What the exercise asks
Return verbatim every line from the first line of the data below to the line that contains "Task: Click the output", inclusive, and no further.

*** Data records Section Begins ***

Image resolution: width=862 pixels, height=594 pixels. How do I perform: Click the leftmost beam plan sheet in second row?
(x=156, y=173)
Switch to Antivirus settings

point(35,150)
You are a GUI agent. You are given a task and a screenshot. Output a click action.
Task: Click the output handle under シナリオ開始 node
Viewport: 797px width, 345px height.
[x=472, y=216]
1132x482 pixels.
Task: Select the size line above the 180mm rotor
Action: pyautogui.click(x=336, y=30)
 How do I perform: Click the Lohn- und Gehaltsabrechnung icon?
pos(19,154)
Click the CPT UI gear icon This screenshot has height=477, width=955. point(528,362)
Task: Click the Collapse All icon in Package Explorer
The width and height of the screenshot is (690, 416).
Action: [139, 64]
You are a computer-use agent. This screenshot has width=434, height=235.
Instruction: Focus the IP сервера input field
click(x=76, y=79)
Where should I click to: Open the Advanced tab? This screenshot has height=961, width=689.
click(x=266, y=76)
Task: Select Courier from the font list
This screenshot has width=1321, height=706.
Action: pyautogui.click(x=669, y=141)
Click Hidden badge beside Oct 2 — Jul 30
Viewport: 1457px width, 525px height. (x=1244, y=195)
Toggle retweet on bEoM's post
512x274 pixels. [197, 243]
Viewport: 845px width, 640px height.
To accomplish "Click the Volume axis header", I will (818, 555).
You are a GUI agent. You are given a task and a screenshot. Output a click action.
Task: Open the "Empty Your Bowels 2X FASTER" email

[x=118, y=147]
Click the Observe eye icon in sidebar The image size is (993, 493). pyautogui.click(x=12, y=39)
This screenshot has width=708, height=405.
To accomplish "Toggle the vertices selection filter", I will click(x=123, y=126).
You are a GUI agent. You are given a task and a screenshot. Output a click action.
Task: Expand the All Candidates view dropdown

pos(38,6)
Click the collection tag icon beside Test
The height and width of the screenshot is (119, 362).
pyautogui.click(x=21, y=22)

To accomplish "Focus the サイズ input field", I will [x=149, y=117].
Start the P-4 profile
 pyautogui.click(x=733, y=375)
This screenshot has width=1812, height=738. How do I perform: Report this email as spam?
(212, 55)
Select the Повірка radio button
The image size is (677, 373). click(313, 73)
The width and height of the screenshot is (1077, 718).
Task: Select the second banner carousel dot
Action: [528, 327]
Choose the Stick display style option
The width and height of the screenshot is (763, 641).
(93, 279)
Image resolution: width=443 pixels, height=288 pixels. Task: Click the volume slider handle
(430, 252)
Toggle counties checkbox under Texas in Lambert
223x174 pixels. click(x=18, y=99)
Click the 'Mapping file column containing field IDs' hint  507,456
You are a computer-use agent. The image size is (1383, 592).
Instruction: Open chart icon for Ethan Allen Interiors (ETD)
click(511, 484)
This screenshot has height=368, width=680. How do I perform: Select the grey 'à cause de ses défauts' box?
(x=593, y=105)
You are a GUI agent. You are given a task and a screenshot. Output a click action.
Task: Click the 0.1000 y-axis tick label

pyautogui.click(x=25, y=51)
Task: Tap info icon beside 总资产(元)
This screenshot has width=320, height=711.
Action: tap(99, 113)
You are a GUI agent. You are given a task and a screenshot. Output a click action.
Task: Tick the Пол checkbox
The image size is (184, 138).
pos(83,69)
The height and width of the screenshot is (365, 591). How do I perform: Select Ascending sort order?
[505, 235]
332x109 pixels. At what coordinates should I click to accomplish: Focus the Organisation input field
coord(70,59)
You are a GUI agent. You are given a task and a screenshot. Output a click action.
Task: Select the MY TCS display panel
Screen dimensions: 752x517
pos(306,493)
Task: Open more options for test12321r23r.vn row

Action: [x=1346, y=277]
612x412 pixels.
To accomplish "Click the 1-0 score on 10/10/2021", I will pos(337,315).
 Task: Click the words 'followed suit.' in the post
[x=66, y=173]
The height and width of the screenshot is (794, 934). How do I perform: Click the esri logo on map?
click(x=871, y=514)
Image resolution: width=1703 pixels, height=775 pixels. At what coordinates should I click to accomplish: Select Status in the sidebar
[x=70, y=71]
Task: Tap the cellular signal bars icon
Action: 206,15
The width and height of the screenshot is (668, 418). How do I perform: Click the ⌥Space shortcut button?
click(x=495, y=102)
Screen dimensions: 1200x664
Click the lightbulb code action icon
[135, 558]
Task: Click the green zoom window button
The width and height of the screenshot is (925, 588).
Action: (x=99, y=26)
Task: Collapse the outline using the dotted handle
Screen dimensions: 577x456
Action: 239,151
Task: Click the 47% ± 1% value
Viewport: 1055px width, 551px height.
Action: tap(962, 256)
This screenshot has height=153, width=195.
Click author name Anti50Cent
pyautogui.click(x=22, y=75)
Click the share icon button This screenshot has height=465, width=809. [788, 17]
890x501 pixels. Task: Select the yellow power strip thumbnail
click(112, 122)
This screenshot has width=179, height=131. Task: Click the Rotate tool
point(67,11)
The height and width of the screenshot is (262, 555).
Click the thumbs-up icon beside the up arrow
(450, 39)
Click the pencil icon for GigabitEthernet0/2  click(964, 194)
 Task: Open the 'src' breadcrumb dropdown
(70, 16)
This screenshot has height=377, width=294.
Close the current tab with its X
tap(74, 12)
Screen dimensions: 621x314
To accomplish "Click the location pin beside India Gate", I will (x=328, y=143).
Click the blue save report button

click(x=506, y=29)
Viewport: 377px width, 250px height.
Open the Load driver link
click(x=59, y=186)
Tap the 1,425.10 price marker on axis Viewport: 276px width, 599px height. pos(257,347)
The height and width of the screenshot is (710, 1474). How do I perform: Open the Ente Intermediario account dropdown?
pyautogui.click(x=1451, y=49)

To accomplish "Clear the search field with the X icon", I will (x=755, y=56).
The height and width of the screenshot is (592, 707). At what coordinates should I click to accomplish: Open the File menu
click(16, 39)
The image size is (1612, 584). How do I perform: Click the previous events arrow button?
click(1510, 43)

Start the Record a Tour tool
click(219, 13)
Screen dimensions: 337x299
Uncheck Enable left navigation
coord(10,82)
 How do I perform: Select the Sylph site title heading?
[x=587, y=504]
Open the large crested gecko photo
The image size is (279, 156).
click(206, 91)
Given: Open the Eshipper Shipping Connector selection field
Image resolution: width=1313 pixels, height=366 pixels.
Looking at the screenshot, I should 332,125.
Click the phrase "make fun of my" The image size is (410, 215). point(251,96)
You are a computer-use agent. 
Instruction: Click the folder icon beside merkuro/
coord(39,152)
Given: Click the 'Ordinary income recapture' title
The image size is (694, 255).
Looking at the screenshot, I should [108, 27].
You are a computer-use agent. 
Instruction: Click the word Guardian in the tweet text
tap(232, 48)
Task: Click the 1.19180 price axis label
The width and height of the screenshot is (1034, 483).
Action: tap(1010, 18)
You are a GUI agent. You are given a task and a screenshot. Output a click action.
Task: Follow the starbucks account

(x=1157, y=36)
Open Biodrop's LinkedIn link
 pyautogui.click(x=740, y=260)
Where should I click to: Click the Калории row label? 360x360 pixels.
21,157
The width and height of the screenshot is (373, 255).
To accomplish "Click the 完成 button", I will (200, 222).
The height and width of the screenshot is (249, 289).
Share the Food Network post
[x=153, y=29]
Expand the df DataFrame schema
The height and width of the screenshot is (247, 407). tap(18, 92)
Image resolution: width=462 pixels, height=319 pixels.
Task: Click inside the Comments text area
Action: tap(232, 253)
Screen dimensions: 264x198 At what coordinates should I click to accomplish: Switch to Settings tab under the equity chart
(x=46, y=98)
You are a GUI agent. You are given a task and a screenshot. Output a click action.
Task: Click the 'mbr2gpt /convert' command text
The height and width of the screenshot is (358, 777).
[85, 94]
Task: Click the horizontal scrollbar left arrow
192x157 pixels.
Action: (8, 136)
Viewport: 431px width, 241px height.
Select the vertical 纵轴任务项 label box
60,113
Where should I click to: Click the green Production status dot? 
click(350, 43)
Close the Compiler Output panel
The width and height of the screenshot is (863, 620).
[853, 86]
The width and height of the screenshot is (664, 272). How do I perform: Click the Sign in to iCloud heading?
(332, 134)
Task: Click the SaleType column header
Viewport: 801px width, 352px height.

*** Data records Section Ends ***

Answer section
Image resolution: width=862 pixels, height=594 pixels. How do I perform: Click the leftmost beam plan sheet in second row?
(x=156, y=173)
Switch to Antivirus settings

point(35,150)
You are a GUI agent. You are given a task and a screenshot. Output a click action.
Task: Click the output handle under シナリオ開始 node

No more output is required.